Friday, October 17, 2003, 2:11:47 PM, Robert wrote:

> On Tue, 14 Oct 2003 19:18:36 -0400, Brian Parkinson > <[parki--whatevernot--com]> wrote:

<<quoted lines omitted: 11>>

> using a cooperative multi-tasking. Very cool and fast, and it can be > coupled with Rebol quite easy.

The problem I see w/ coop multi-tasking (and I've implemented two coop mt server frameworks in REBOL) is that it's a viral, an all-or-nothing approach. If I have e.g. disk IO, I've to impl a simple file IO in a coop way, i.e. decompositing it into a state machine w/ small tasks that preferrably don't block. If I've some computing intensive algorithm, once more, I've to state it in a coop way. And I (my very personal opinion based on my experiences with that kind of stuff in REBOL) find that decomposition rather boring and the result quite hard to maintain. Imho, first class continuations would help in this situation, but that's another topic. So, when you control the whole application, it's at least possible to completely adhere to a coop oriented programming approach. Once I want to cleanly integrate with external apps or other libraries, yeah, problems may arise - who guarantees that the library of my choice does not use blocking IO, for example? I'm in no way an expert in the theoretical issues surrounding this topic, nor am I a REBOL guru. So it may well be that I've missed some nifty ways to write something that won't require complete changes in all my coding habits. So - questions, corrections and suggestions are welcome :) -- Best regards, Andreas

[9/13] from: maarten:vrijheid at: 17-Oct-2003 15:28

Hi Andreas,

> The problem I see w/ coop multi-tasking (and I've implemented two coop > mt server frameworks in REBOL) is that it's a viral, an all-or-nothing

<<quoted lines omitted: 6>>

> to maintain. Imho, first class continuations would help in this > situation, but that's another topic.

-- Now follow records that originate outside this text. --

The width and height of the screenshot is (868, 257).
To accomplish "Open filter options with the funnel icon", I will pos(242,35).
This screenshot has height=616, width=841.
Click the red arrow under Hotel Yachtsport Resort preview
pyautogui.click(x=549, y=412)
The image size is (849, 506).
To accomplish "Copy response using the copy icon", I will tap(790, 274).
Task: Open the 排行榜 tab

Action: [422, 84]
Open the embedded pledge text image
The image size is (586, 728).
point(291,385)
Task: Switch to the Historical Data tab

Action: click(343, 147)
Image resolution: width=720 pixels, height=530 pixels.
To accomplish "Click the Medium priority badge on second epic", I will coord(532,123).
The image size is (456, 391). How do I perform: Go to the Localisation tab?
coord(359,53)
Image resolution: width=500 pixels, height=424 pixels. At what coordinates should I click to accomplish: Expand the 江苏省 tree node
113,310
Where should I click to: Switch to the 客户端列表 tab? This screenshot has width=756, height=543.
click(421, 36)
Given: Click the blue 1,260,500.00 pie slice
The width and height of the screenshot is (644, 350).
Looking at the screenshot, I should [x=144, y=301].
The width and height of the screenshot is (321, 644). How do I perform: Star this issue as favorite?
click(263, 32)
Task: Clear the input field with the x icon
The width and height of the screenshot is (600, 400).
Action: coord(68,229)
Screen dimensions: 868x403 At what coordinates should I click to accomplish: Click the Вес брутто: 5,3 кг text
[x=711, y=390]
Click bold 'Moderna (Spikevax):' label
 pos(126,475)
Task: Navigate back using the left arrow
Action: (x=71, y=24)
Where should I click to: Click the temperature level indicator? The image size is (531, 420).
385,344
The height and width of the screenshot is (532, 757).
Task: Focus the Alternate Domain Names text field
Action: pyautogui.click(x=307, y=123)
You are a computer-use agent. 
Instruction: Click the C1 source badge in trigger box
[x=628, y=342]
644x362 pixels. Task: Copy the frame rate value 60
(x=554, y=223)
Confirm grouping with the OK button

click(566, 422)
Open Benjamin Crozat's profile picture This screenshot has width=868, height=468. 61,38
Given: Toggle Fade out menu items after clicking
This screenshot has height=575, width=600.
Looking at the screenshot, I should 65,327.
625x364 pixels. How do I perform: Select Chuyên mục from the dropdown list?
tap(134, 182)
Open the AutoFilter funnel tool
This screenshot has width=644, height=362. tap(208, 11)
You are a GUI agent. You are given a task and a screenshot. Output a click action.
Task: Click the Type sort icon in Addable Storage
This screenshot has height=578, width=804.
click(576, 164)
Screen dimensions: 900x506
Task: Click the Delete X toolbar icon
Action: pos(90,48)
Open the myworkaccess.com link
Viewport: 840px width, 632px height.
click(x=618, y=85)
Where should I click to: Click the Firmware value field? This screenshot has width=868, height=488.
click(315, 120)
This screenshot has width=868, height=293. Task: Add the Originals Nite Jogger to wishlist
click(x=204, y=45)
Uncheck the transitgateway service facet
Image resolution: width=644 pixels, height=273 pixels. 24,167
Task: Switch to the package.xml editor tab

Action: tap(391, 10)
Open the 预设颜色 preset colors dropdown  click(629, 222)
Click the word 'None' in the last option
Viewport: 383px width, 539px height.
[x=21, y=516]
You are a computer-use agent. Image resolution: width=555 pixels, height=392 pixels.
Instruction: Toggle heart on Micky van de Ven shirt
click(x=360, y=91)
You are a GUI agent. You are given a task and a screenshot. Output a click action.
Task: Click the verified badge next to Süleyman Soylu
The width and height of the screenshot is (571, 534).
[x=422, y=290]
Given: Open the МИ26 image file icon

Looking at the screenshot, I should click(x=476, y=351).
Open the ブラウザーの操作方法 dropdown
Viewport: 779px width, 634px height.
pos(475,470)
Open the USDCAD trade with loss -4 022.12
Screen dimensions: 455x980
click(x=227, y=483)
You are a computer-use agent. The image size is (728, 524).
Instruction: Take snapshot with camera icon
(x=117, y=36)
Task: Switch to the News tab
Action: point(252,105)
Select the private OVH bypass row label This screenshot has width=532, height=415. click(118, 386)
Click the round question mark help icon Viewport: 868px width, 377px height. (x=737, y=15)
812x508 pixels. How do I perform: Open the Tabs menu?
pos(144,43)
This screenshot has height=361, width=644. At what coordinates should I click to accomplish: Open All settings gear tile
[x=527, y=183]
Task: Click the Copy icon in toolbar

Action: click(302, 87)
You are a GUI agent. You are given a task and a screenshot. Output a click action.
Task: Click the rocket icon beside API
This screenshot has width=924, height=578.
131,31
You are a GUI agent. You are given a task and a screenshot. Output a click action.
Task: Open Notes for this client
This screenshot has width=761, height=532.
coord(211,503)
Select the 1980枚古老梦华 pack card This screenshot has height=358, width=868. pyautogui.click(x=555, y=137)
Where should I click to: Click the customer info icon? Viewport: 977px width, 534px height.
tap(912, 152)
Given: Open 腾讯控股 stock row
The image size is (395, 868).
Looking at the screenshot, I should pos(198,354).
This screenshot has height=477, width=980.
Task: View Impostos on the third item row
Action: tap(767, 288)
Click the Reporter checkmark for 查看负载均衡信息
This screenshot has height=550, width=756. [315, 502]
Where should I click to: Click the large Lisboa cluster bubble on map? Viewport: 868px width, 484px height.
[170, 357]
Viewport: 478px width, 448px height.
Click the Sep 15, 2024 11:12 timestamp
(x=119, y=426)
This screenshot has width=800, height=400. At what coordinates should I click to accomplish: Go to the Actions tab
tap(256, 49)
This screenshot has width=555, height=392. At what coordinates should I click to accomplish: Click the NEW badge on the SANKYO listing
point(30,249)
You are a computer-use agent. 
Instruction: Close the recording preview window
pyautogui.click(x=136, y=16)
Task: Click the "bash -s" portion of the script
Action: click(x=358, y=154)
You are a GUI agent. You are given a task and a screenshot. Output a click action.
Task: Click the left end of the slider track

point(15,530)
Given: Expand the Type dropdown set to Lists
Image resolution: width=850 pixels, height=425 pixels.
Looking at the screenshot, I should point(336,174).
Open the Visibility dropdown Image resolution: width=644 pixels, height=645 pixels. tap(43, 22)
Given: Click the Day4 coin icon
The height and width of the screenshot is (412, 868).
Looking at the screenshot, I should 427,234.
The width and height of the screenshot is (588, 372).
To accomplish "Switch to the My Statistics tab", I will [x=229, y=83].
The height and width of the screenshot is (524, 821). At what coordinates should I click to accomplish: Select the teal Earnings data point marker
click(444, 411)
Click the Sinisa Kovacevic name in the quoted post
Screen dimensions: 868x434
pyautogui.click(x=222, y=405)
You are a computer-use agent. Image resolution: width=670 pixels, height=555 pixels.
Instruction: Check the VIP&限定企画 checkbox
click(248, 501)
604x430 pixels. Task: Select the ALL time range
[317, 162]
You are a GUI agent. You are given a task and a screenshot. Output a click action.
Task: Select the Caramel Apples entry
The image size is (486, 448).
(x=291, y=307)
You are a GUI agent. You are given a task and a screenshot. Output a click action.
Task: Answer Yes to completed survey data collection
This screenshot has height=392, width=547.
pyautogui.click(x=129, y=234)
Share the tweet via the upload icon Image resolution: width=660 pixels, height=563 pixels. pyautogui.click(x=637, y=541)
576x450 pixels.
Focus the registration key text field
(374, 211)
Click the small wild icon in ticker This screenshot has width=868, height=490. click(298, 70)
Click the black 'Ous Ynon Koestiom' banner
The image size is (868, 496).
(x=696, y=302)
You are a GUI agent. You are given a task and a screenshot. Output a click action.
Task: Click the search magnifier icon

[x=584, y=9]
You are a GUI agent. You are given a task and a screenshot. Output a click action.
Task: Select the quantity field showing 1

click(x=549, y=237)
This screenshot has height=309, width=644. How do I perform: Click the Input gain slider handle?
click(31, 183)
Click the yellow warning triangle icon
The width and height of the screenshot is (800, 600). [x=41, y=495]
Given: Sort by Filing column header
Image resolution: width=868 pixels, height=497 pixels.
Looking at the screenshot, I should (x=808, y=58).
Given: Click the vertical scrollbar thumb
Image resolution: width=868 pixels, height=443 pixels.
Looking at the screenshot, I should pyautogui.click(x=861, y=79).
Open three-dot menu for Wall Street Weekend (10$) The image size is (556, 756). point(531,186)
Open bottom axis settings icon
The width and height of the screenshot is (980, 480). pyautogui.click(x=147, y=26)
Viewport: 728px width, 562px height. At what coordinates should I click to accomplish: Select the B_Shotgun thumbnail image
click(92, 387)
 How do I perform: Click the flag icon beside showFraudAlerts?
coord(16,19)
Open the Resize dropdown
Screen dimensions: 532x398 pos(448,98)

So let's do first-class continuations on the mezzanine level, re-implementing reduce as block interpreter that recursively evaluates the values supplied. And then redo 'do ;-) , retrofit load etc. Anybody interested? And when we have done that, why not make'em first class distributed in our full reflexive meta-language? Now that's GRID computing on steroids!

> I'm in no way an expert in the theoretical issues surrounding this > topic, nor am I a REBOL guru. So it may well be that I've missed some > nifty ways to write something that won't require complete changes in > all my coding habits. So - questions, corrections and suggestions are > welcome :) >

Same here, but if you really want to, you'll learn what you need to know ;-) --Maarten

[10/13] from: petr:krenzelok:trz:cz at: 17-Oct-2003 16:01

Maarten Koopmans wrote:

>Hi Andreas, >>The problem I see w/ coop multi-tasking (and I've implemented two coop

<<quoted lines omitted: 16>>

>distributed in our full reflexive meta-language? Now that's GRID >computing on steroids!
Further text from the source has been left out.